You can do the spiders as the main theme, but don't put all the heavy duty scares up front. Having just the spiders and webs seen early, and maybe in the haunt's name and logo, lets you have your theme progress throughout the haunt. With early visions of small spiders and webs, to cocoons of smaller animals to larger webs, and cocoons of people, some squirming and trying to get out, to the full sized spiders and webs with their "servents" roaming the halls for morer food for the Master.
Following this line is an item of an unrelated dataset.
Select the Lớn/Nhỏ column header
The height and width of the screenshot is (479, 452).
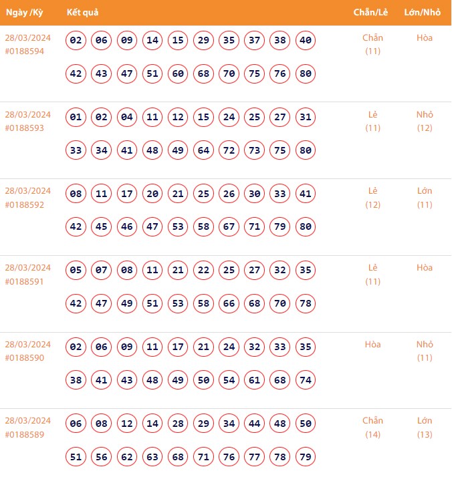click(x=421, y=13)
Something between Arachniphobia and Alien in plot, building the tension and excitement as the haunt progresses, with the sounds of crawling things, heartbeats, etc growing louder and faster as the path goes on.

The giant cocoon suspended by a giant web, that pulsates with the throbbing internal light and heartbeat tends to shape people up, having thousands of tiny spiders around and on the cocoon also helps carry the feel.

Showing spiders and webs initially places them in peoples minds, then you can do little tricks like having sounds played down at foot level to suggest that they are crawilng around, little puffs of air blowing at ankle level helps complete the effect, especially when people can't see clearly at that level.
Hanging fine fishing line down from door jambs at people's face level will also freak them out, the line is fine enough that they can't see it, and it only needs to be long enough for them to brush against their face. So fine and few that it is almost impossible for them to grasp, but trust me, they scramble and start panicking when they think they have cobwebs on their face, especially when they think there are spiders to go along with them. That starts them running, then you just let the tension escilate from there.


----------



## daddywoofdawg (Oct 3, 2008)

fontgeek said:


> You can do the spiders as the main theme, but don't put all the heavy duty scares up front. Having just the spiders and webs seen early, and maybe in the haunt's name and logo, lets you have your theme progress throughout the haunt. With early visions of small spiders and webs, to cocoons of smaller animals to larger webs, and cocoons of people, some squirming and trying to get out, to the full sized spiders and webs with their "servents" roaming the halls for morer food for the Master. Something between Arachniphobia and Alien in plot, building the tension and excitement as the haunt progresses, with the sounds of crawling things, heartbeats, etc growing louder and faster as the path goes on.
> 
> The giant cocoon suspended by a giant web, that pulsates with the throbbing internal light and heartbeat tends to shape people up, having thousands of tiny spiders around and on the cocoon also helps carry the feel.
> 
> ...


Now that's just what I was thinking great Idea! Now any links to make big webs and a good looking spider? I saw one on here that I might try but never got any real info about making the legs or attaching them.and also some smaller 8"-12" spiders that look good and Ican mass produce thinking I'll need about 10-20 of them for this theme.


----------



## The_Caretaker (Mar 6, 2007)

This link should help with creating a spider: http://zombietronix.com/calculator_spider1.php


----------



## daddywoofdawg (Oct 3, 2008)

now I just need to figure out the building of spiders.


----------



## dominic81 (Nov 3, 2010)

In one of your walk ways make a cut out window and have an actor push his or her head out what looks like web add some strobes and you have a freaky effect low cost. Also a room with hanging bodies victim to spider web, put a actor with blackout costume to walk in the back of the room and push the bags great effect without having to spend the money on a body thrasher. Play on the sense's if your going to use sound with the fishing line to hit the face, throw some peanut shells on the ground in the dark of course the crunching sound will make people think they are stepping on bugs! The best one I can think of to play on the sense's is a walkway somewhat lit with webs and spiders add a controller to cut the lights off and play what sounds like scratching at the walls and place fur patches on the wall, so as they try to feel there way through the fur patch adds to the scare of what was that. For safety on the last walk through make sure there is some light at the end to help with the getting them through.


----------